Osoby i podmioty działające na Białorusi i w Rosji nie mają czego szukać na polskim rynku ubezpieczeniowym. Komisja Nadzoru Finansowego podjęła uchwałę w sprawie okoliczności istotnych dla oceny rękojmi z zakresu rynku finansowego w związku z agresją Rosji wobec Ukrainy.
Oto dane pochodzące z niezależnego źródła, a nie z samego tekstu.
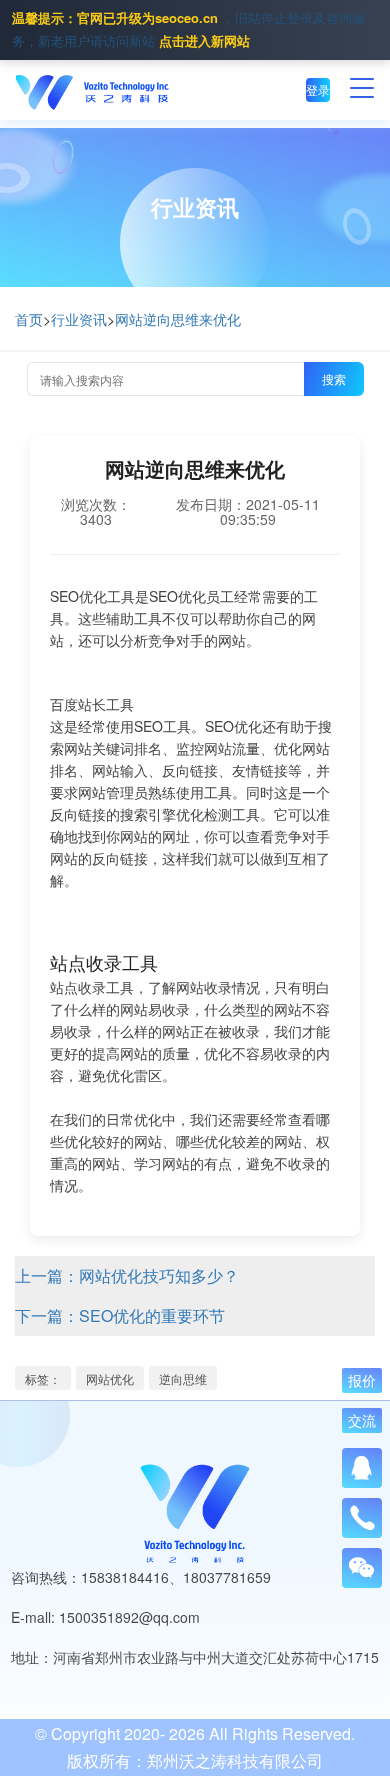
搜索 (334, 378)
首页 (29, 319)
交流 (362, 1421)
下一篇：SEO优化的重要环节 (120, 1315)
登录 (318, 89)
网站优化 (110, 1378)
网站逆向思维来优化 (178, 319)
KNF podkreśliła, że agresja militarna wobec Ukrainy połączona z atakowaniem ludności cywilnej, mogącym nosić znamiona zbrodni wojennych, a nawet zbrodni przeciwko ludzkości, nakazuje uznać Federację Rosyjską i Republikę Białorusi za państwa działające w sprzeczności z podstawowymi regułami praworządności, prawami człowieka, wartościami demokratycznymi i zasadami prawa międzynarodowego.
W dokumencie przyjętym 15 kwietnia br. nadzór oświadczył, że "wszelkie powiązania podmiotu licencjonowanego, jego znaczących udziałowców oraz osób nim zarządzających z Federacją Rosyjską lub Republiką Białorusi w postaci pochodzenia (obywatelstwa) z tych państw, koncentrowania w tych państwach swojej aktywności społecznej, zawodowej czy biznesowej lub bliskich powiązań osobistych lub biznesowych z podmiotami koncentrującymi tam swoją aktywność, Komisja Nadzoru Finansowego traktuje i traktować będzie jako istotną wątpliwość co do tego, że działalność podmiotu licencjonowanego będzie prowadzona w sposób prawidłowy - praworządny, uczciwy, transparentny, ostrożny i stabilny". Zdaniem nadzoru istnieje wysokie prawdopodobieństwo, że w postępowaniach licencyjnych lub autoryzacyjnych, wymóg prawidłowego prowadzenia działalności może być w obecnych uwarunkowaniach uznawany za niespełniony.